Mesmo com os imprevistos, Luísa começou o show logo após as 22h. “Eu não vou fazer aqui o arroz com farofa que eu sei que vai vender, que eu vou conseguir tudo que eu preciso. Eu quero fazer um pouquinho a mais, pra vocês saberem que não é pelo dinheiro, pela fama, por nada. É por entregar alguma coisa a mais, sempre, pra vocês”, disse a artista em um dos momentos de emoção no palco.
Questionada sobre como mantém o equilíbrio entre abrir-se para os fãs e manter uma parte da vida para si mesma, ela responde: “A real é que é completamente desestabilizado”, ri. “Mas na hora de ir para o racional, entendo que para ser uma artista minimamente entendida você tem que separar as coisas”, diz, acrescentando que por ter começado a carreira cantando em bandas de casamento, não sente que tem uma “raiz muito definida”.
“Minhas músicas são um pouco de tudo. Não é aquela coisa ‘vim do forró’ ou ‘vim do funk’. Acho que o pop é o que me traduz, porque na verdade ele não é um estilo de música, é uma cultura. Assim, consigo me usar de várias formas”, explica.
Não à toa, uma das seções do show começa com uma citação de Madonna exibida no telão: “Pobre é o homem cujo prazer depende da aprovação dos outros”. No palco, Luísa rebola, brinca, se diverte ao sensualizar com o rapper Xamã, que fez participação especial na estreia da turnê, deita no chão enquanto toca guitarra e, sim, chora, aparentemente sem se preocupar com o que vão dizer ou achar.
“Tenho me tornado uma pessoa um pouco mais madura. Estou em um momento em que estou me redescobrindo e passando por várias mudanças na minha vida. Desde que fiz 24 anos, tenho me sentido mais adulta e também de saco cheio de muita coisa que antes eu achava que precisava”, ela conta no camarim.

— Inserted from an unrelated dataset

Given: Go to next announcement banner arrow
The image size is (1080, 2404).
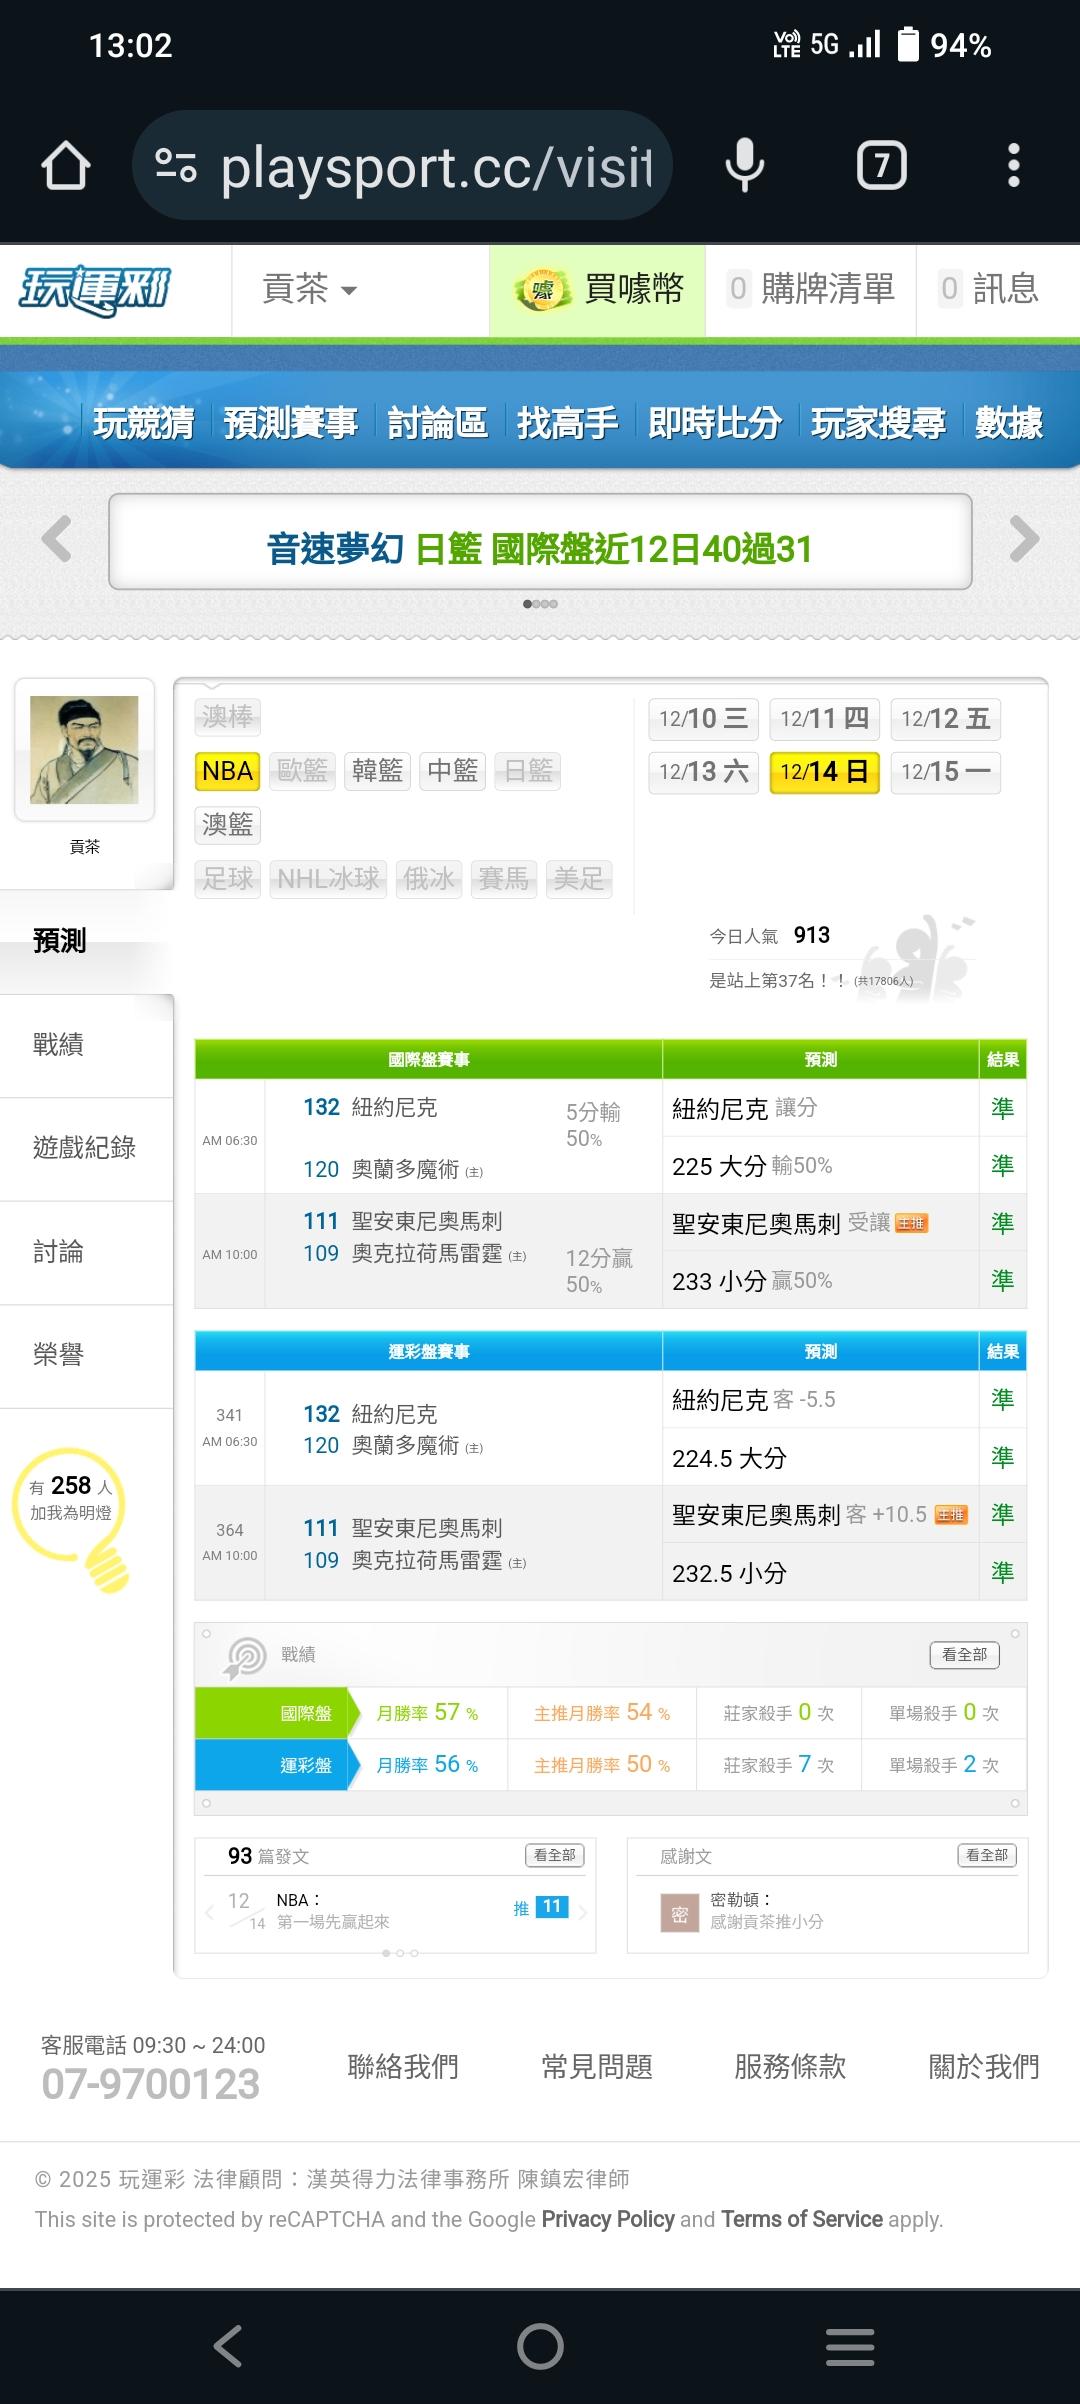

A citação de Madonna exibida no show faz ainda mais sentido quando Luísa conta que, das coisas que deixou para trás, talvez a mais importante seja a necessidade constante que sentia de aprovação alheia. “Quando você passa a ter sucesso ou visibilidade por um certo tempo, você enxerga que estar no topo ou no início (da carreira) não muda muito o que você é e as suas inseguranças”, explica.
“Só muda mesmo que você vê o mundo mais irreal, porque as pessoas passam a não ser reais com você e a te colocar em um pedestal que não existe – ao mesmo tempo em que podem te colocar no lixo a qualquer momento e tirar totalmente a sua humanidade”, desabafa.
O disco Doce 22, seu maior sucesso até aqui e indicado ao último Grammy Latino, é o ponto central do show, que tira seu nome da música O Conto dos Dois Mundos. Nela, Luísa assume a saudade da cidade natal Tuparendi, no interior do Rio Grande do Sul, e fala sobre sua inadequação com a cidade grande, a indústria musical e o cansaço com “toda essa hipocrisia”. Um sentimento que, pelo que ela diz, foi superado aos trancos e barrancos, mas foi.
“Quando entendi que tudo isso é um grande show e não a realidade da vida, tenho me tornado uma pessoa mais serena, mais calma e menos afobada”, confessa. “Hoje, eu quero mais é dormir um pouco, curtir minhas cachorras, minha casa e uma praia de preferência.”